:: Required tasks ::
**a)** In the interview on modular blockchains below, what does the Quantum Gravity Bridge allow someone to build?
**b)** Pick up the interview on modular blockchains below from its final sentence and continue it.

:: Reading passage ::
----------
Execution is basically enforcing the rules of the game. When someone commits a foul, you know there’s a referee that can blow the whistle and confirm this person committed fraud that needs to be punished, or we restart the game, or we do a penalty kick.
And finally, settlement doesn’t quite fit in this analogy, but it is a way of resolving disputes. Let’s say there are two referees who disagree on the call. Then settlement provides a place where those two referees can duke it out and you can decide which one is making the correct call.
In a monolithic blockchain all these functions happen at the same time. The beauty of modular blockchains is that you can split those out into separate functions, and then those layers that specialize, like Celestia does in consensus and DA, get really optimized for that one purpose. For instance, you can build very specific execution layers that plug into it, and so you end up having a very specialized, scalable system.
To stimulate that soccer analogy, a monolithic blockchain is comparable to a single stadium that plays only one single game, such as soccer. It cannot expand the size of the stadium. If more people want to participate, it cannot contain more people because it is fixed in size. It can also only serve to play soccer as it only knows the rules to soccer. A modular blockchain is not a fixed stadium, it is more like an ever-expanding field. You can play soccer on that field, tennis, or basketball. You can play any kind of sports you want, and there isn’t any fixed capacity. As more people want to play, you can increase the size of the stadium. So, a modular blockchain is equivalent to the Olympic Games with tons of different events, enabling a huge number of players and diversity while the monolithic blockchain is just one single, limited stadium serving one game.
(DW) Very digestible analogy. Taking these core functionalities or modular building blocks, what kind of modular stack combinations make sense to you? Is the Holy Grail having consensus and DA together on the base layer like Celestia is aiming for? Or do you also envision modular blockchains that have other, more exotic combinations?
(NW) You can get very exotic as you can have each layer running separately. There are, however, some benefits of coupling consensus and DA specifically, such as interoperability. And in general, if you are running a rollup, which is an execution layer, you’re already relying on another external layer for DA, adding another sort of dependency. That also counts for consensus that can make the architecture slightly convoluted and overly complex. Whereas if you combine consensus and DA together, it makes the overall stack more efficient and reliable. Since part of interoperability is that you can rely on the ordering of the other chain you want to talk to, that it has the same ordering as your chain and the same DA, you also get better interoperability guarantees. It’s a nuanced concept. However, I fully expect there to be more exotic combinations. For example, one thing that we’ve built is the Quantum Gravity Bridge, which allows someone to build a rollup that uses Ethereum for consensus and settlement and Celestia for DA. The advantage in that variant is that Celestia is very cheap as there’s a lot of block space, but Ethereum has lots of assets and users. By settling to Ethereum you get access to that ecosystem by splitting the consensus and DA parts and coupling settlement and consensus together. It can get complicated, but there’s a limited number of different configurations at the end of the day.
----------
:: Supplied entries ::
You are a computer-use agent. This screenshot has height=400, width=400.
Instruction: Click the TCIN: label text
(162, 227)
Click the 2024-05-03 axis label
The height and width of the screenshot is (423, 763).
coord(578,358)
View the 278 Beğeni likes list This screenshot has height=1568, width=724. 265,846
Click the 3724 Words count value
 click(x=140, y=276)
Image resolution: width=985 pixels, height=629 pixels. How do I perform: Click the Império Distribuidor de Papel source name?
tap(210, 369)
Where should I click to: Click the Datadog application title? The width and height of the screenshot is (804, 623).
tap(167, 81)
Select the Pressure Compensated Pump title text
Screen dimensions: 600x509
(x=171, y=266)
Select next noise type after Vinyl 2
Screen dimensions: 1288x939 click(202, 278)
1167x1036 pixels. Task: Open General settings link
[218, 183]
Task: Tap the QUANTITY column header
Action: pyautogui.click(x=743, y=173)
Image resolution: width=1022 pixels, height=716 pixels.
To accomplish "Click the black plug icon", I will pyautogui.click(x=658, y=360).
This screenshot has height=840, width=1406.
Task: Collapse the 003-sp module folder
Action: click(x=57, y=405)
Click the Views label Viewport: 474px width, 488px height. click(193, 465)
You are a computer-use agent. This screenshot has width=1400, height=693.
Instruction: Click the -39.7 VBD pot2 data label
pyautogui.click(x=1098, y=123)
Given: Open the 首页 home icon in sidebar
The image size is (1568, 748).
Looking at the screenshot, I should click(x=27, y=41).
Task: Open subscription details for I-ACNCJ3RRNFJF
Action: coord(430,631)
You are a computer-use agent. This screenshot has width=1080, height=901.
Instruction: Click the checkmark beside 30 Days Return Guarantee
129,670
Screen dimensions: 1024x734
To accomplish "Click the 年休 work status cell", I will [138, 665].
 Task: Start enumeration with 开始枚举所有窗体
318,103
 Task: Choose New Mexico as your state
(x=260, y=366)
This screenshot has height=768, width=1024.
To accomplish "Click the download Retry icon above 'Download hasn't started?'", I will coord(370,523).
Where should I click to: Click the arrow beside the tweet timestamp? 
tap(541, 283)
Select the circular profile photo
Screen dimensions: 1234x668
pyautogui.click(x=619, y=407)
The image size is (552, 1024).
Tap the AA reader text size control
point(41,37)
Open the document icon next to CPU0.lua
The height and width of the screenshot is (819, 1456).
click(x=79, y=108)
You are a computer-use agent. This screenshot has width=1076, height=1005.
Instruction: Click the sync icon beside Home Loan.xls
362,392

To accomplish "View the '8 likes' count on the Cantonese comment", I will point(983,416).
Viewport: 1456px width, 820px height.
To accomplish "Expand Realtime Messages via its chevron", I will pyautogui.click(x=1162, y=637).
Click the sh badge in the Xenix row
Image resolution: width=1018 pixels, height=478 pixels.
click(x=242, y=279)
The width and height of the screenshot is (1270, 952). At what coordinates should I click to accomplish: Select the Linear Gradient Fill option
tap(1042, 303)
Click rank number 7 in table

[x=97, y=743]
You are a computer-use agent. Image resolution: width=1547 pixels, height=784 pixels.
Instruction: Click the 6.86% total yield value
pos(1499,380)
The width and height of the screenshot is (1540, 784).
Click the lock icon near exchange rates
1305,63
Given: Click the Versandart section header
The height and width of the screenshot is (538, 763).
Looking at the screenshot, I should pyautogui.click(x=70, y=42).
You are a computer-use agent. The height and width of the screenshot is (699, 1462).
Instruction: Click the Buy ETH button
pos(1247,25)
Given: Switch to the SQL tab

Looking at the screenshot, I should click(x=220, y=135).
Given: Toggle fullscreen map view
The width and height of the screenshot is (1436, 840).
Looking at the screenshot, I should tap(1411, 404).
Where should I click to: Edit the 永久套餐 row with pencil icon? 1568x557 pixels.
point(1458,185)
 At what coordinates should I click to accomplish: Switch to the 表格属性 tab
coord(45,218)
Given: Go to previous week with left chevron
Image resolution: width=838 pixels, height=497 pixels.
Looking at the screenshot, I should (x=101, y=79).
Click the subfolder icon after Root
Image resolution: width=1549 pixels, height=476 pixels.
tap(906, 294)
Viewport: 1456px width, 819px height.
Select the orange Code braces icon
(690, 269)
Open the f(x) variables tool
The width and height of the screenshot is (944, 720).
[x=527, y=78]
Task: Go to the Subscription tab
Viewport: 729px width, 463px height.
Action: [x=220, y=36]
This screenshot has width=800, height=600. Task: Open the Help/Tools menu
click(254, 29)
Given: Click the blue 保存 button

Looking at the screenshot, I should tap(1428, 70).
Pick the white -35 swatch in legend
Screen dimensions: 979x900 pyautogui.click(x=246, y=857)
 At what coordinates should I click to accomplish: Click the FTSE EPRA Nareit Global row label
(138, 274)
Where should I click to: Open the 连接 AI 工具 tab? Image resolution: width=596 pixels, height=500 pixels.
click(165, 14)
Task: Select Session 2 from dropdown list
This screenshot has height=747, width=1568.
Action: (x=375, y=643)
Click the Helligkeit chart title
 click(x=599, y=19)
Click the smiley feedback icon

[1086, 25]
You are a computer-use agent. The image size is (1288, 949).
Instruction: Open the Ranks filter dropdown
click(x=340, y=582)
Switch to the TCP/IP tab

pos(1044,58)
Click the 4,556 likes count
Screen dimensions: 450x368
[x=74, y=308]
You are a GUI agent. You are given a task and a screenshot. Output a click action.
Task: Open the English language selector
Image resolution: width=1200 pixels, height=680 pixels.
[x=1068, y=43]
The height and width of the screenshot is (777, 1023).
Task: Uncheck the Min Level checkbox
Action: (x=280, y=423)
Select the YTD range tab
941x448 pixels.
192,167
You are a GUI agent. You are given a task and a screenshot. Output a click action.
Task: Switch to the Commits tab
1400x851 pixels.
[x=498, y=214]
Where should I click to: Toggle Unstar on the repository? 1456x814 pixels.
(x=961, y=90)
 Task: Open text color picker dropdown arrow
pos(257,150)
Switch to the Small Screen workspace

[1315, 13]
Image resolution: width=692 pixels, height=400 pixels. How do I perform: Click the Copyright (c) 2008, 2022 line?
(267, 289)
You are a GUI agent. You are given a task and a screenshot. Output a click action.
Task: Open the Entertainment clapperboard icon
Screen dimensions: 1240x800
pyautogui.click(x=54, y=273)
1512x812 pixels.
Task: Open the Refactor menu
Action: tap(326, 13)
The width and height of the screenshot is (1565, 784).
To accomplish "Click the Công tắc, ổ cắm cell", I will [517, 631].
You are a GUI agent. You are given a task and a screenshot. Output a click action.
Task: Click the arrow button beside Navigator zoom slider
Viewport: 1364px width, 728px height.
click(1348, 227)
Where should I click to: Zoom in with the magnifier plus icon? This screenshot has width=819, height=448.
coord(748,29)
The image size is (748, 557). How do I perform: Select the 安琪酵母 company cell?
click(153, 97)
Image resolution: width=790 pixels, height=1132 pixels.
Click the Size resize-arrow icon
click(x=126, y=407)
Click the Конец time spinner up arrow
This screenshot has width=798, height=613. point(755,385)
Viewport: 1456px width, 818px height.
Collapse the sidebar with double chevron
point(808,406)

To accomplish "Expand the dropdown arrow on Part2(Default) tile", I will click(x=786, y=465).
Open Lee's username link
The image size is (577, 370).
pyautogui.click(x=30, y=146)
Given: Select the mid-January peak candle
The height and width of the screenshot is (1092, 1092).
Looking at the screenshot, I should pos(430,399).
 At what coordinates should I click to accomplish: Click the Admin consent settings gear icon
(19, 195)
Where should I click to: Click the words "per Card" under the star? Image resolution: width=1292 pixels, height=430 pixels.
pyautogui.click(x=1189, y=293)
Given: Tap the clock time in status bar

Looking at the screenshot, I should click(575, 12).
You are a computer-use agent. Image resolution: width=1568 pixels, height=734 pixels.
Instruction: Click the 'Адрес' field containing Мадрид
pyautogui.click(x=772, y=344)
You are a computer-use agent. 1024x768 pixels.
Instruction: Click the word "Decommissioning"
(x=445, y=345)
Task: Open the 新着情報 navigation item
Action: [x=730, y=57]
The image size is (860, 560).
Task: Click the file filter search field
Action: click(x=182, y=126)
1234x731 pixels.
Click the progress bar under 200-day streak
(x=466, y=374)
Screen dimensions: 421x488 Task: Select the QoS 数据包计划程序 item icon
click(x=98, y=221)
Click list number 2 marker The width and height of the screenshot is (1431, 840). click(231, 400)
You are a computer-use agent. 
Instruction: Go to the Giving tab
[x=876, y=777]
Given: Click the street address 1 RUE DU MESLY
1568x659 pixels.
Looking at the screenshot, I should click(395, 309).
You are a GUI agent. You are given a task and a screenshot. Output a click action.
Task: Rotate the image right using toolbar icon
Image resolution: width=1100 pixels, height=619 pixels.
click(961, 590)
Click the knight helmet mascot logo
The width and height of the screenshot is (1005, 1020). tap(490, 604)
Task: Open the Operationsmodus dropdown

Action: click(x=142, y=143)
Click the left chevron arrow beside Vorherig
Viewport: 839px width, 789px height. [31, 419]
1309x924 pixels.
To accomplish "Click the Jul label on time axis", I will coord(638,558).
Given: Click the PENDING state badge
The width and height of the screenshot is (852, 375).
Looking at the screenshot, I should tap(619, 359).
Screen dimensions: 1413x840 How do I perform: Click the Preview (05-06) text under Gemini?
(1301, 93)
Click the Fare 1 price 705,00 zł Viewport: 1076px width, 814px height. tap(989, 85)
----------
:: Answers provided ::
**a)** A rollup that uses Ethereum for consensus and settlement and Celestia for data availability.

**b)**
(DW) I personally find it especially hard wrapping my head around the degree of freedom you get with a modular stack when it comes to the execution and settlement environment. Only looking at the rollup possibilities, offering sovereign rollups, settlement rollups and smart contract rollups, and the range of potential combinations is mind bending. It will be very exciting to see how this evolves and how the design space is utilized in the future.
Let’s focus on some properties that Celestia will offer once launched. Celestia is sometimes referred to being a hybrid approach that offers the best of both worlds between Cosmos and Ethereum by having sovereignty, shared security, that you already mentioned, and peer to peer bridging. Why are these aspects so important and where do you consider the trade-offs of going modular and having no settlement layer?
(NW) I really like that you brought up this topic of Ethereum and Cosmos because when I think of the evolution of blockchain architectures, Ethereum was a massive leap forward because it created this shared smart contract platform where developers could write a new application and deploy it very easily with- out having to create a new blockchain. And out-of-the-box it would have the shared security of the Ethereum network behind it. And that’s beautiful because it becomes very easy to build new applications and those applications can connect to each other, interoperate and be composable.
But then the downside of that is that everyone’s building on the same finite computer, right? And as more applications get built and more users come online, those applications are fighting for resources. And eventually the machine gets overloaded, and you end up having congestion and the fees spike. And so Ethereum has this problem of scalability, but also has a problem with sovereignty, a more nuanced concept. Blockchains are coordination mechanisms, and if you are a developer writing applications, you want to be able to control that application at the social level. If something bad happens, you want to be able to reallocate resources, undo a hack or just upgrade. Let’s say I want to make a change to the EVM. I want to be able to upgrade the EVM to better support my application. Unfortunately, that application is locked within the broader social consensus and sovereignty of Ethereum, so you don’t actually have application-level sovereignty. Ethereum was a massive step forward but had those two drawbacks.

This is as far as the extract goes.